Sidrap, prestasikaryamandiri.co.id – Tradisi mapadendang atau menggiling biji-bijian dengan lesung masih hidup di kalangan masyarakat Kabupaten Sidrap, Sulawesi Selatan. Seperti halnya Desa Buae, Kecamatan Watang Pulu juga melestarikan tradisi leluhur berupa serangkaian prosesi adat saat festival panen.
Selain sebagai ungkapan rasa syukur kepada Tuhan, acara tersebut juga menjadi ajang berkumpulnya warga.
Menggiling biji-bijian dengan cara ini bukanlah tugas yang mudah: Dengan mengenakan pakaian tari tradisional, para penghancur biji-bijian yang didominasi perempuan ini mengocok biji-bijian dalam lesung untuk menciptakan ritme yang unik.
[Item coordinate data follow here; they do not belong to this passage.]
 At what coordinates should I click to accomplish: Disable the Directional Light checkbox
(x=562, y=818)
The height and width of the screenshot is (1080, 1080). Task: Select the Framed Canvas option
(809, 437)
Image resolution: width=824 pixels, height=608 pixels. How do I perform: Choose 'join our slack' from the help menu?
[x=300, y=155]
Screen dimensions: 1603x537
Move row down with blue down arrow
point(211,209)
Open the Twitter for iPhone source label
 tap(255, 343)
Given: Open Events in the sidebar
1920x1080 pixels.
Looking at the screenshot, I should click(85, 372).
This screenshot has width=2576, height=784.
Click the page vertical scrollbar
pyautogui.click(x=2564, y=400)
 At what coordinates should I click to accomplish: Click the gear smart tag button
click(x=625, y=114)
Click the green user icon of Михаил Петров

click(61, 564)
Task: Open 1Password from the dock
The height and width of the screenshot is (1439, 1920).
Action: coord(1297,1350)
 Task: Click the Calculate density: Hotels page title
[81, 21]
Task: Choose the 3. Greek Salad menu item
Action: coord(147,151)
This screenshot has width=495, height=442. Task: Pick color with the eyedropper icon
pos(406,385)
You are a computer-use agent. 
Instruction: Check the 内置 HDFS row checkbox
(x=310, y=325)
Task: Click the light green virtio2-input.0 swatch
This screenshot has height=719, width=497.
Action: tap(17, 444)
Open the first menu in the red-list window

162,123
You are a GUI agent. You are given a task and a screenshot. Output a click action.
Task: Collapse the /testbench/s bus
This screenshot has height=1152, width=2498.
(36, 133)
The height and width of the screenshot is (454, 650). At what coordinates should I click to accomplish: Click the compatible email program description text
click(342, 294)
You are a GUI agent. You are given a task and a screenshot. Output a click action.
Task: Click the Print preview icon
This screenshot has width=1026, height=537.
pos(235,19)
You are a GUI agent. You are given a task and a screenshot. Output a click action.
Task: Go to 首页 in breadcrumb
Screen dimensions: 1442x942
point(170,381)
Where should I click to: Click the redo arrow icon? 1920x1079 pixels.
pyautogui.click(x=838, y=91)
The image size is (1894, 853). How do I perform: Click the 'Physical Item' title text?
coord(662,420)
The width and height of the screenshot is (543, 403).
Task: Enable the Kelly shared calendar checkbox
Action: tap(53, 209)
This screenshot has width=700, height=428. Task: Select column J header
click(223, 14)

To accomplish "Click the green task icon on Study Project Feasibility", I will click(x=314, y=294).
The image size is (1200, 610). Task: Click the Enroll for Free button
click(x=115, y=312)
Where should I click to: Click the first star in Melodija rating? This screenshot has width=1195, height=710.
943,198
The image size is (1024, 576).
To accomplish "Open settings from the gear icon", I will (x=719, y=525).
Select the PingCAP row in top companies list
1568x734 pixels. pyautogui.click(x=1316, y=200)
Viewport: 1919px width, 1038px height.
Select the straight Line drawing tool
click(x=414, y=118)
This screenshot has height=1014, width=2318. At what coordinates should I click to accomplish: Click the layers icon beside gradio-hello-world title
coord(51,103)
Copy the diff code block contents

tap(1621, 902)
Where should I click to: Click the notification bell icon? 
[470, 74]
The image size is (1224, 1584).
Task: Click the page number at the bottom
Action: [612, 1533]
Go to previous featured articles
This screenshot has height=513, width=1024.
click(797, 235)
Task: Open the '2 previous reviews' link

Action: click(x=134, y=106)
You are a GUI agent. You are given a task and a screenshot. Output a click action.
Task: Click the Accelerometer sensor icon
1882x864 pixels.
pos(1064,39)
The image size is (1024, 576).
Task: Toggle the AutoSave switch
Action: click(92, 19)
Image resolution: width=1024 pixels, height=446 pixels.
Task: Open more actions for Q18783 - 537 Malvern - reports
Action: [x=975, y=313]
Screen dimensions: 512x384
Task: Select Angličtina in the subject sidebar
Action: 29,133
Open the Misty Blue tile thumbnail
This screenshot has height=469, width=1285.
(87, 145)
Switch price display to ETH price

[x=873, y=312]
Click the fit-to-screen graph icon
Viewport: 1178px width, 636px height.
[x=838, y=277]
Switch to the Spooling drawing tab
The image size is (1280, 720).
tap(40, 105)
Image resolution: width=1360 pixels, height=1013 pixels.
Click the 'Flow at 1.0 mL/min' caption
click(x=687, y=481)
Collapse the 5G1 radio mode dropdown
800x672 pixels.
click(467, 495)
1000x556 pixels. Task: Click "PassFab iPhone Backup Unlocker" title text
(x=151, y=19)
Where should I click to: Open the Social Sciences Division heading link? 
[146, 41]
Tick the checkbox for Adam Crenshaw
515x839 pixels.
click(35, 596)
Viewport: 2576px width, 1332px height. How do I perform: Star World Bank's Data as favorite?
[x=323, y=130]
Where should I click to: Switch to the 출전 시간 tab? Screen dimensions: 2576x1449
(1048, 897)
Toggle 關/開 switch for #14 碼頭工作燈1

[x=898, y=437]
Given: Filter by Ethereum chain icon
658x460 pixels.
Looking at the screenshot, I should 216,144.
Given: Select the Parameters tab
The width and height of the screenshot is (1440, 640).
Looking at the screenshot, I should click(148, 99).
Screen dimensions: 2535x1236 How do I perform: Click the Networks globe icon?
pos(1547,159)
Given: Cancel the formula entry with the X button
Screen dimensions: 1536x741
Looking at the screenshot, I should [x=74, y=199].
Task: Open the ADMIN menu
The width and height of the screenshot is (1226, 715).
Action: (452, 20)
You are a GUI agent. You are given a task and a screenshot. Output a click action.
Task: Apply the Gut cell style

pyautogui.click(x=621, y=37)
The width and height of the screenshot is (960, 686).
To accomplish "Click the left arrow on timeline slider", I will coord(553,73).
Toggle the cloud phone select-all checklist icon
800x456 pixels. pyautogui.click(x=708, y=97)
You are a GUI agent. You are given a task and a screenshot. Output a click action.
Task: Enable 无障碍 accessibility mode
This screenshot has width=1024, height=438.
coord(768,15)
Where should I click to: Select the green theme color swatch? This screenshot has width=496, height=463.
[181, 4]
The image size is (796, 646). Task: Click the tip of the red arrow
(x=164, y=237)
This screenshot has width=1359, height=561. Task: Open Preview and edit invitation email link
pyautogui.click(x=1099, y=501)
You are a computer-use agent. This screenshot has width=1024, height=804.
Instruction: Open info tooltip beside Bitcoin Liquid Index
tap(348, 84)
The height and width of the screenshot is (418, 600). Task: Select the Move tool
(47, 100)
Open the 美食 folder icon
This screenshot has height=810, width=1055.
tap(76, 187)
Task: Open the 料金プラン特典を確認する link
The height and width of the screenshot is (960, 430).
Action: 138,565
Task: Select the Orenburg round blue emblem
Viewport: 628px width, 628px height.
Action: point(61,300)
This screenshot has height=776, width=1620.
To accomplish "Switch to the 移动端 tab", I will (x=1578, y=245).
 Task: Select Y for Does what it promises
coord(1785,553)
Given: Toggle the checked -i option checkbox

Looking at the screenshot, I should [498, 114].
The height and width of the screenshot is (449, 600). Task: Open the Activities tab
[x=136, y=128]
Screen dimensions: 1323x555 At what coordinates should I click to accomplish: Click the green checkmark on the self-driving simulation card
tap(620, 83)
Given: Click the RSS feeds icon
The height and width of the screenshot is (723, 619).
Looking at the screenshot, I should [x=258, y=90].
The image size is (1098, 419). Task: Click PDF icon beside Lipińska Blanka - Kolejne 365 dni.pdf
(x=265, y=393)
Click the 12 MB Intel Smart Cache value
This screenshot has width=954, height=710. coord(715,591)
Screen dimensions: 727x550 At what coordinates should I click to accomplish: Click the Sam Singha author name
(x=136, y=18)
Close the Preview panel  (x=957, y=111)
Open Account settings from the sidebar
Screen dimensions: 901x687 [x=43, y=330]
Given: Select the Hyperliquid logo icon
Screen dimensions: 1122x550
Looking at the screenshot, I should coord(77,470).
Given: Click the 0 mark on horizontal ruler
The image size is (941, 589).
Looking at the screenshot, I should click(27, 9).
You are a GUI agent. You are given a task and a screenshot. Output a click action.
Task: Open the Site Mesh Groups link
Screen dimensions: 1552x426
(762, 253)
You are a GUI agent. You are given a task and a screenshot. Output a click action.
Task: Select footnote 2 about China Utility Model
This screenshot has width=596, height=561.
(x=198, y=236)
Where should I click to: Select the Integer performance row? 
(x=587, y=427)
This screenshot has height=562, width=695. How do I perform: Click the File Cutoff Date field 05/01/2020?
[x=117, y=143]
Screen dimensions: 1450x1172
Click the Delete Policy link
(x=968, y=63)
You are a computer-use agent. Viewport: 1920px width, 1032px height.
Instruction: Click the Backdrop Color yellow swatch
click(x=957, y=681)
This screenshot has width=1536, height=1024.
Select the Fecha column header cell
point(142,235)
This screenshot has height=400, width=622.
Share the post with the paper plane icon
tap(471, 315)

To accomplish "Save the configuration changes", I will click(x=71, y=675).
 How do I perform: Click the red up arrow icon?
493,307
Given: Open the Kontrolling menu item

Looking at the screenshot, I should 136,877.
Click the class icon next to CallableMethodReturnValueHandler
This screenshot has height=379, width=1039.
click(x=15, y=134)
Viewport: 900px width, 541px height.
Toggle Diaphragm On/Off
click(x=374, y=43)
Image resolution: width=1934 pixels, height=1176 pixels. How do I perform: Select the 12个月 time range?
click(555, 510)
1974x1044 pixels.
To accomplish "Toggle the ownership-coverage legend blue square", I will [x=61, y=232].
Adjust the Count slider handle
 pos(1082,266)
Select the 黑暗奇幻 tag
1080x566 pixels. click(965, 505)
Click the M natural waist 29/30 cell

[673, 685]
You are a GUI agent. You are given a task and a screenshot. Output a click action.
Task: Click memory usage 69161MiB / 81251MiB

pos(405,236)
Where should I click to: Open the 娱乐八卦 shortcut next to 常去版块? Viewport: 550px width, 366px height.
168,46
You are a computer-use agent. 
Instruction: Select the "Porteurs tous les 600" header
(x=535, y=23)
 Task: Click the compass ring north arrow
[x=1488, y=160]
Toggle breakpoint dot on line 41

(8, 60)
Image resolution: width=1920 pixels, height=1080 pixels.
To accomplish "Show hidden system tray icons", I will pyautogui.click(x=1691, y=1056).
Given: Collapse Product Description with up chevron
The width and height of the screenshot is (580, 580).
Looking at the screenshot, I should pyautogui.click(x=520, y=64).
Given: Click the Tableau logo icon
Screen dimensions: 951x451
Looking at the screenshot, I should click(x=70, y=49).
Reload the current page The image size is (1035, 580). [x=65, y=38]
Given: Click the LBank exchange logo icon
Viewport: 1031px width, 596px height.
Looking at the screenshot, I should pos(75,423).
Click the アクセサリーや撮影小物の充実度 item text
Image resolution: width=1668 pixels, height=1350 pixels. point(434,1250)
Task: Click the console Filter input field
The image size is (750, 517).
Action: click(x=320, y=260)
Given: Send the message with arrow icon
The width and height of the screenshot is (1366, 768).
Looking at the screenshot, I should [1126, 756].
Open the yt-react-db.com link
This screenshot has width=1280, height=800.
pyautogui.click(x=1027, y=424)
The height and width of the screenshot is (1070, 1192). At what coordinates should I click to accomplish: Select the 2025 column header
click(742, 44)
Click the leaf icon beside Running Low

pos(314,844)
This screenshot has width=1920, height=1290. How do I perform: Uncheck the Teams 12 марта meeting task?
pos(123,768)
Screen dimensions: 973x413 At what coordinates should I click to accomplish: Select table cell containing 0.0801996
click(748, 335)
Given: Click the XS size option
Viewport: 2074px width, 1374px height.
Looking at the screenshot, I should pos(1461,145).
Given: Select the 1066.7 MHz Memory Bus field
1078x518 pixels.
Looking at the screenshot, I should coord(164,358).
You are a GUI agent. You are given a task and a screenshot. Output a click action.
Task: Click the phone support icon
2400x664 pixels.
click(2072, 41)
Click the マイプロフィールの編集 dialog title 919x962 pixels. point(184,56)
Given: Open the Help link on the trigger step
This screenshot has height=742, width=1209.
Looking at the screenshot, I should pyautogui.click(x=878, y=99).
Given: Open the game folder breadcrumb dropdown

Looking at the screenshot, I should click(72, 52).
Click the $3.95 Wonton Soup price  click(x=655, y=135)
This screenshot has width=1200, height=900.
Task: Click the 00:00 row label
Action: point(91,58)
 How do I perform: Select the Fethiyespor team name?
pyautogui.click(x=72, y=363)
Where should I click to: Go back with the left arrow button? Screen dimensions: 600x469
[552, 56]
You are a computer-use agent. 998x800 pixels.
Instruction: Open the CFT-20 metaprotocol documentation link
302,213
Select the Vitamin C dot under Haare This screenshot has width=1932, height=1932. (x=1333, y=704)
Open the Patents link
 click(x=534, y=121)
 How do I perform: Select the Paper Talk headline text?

Anehnya, tidak ada satupun senjata yang mereka pegang saling bertabrakan. Proses adat mapadendang juga dianggap sebagai ritual sakral yang hanya dilakukan oleh orang lanjut usia. Tradisi Mappadendang biasanya berlangsung selama dua hingga tiga hari.
Kepala Desa Buae Laupe mengatakan, tradisi Mappadendang ini rutin dilakukan setiap tahunnya. Ia juga mencatat bahwa ini adalah tradisi yang diturunkan dari generasi ke generasi.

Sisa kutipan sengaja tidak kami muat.